31. An apparatus for measuring clot propagation comprising:

a first region comprising a stimulus material; and a second region in communication with the first region suitable for monitoring the propagation of a clot; wherein when a blood fluid is placed in the first region, a clot forms and propagates to the second region.

32. The apparatus of claim 31, further comprising a patch comprising the stimulus material.

33. The apparatus of claim 31, wherein the apparatus comprises a microchannel comprising the first and second regions.

34. The apparatus of claim 31, wherein the apparatus comprises a plurality of microchannels, each microchannel comprising separate first and second regions.

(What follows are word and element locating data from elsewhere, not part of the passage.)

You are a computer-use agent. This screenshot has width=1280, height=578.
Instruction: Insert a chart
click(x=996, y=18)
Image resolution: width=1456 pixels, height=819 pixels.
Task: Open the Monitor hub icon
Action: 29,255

35. The apparatus of claim 31, comprising at least one set of intersecting microchannels, wherein the second region is at the intersection of the first set of the microchannels.

36. The apparatus of claim 35, comprising a plurality of microchannels and at least two intersections of the microchannels, wherein the second region is at one of the intersections and wherein the sizes of the two intersections are different.

37. A method of monitoring clot propagation, comprising the steps of:

contacting a blood fluid with a first region of an apparatus, the first region comprising a stimulus material, and

monitoring clot propagation in a second region of the apparatus, the second region in communication with the first region.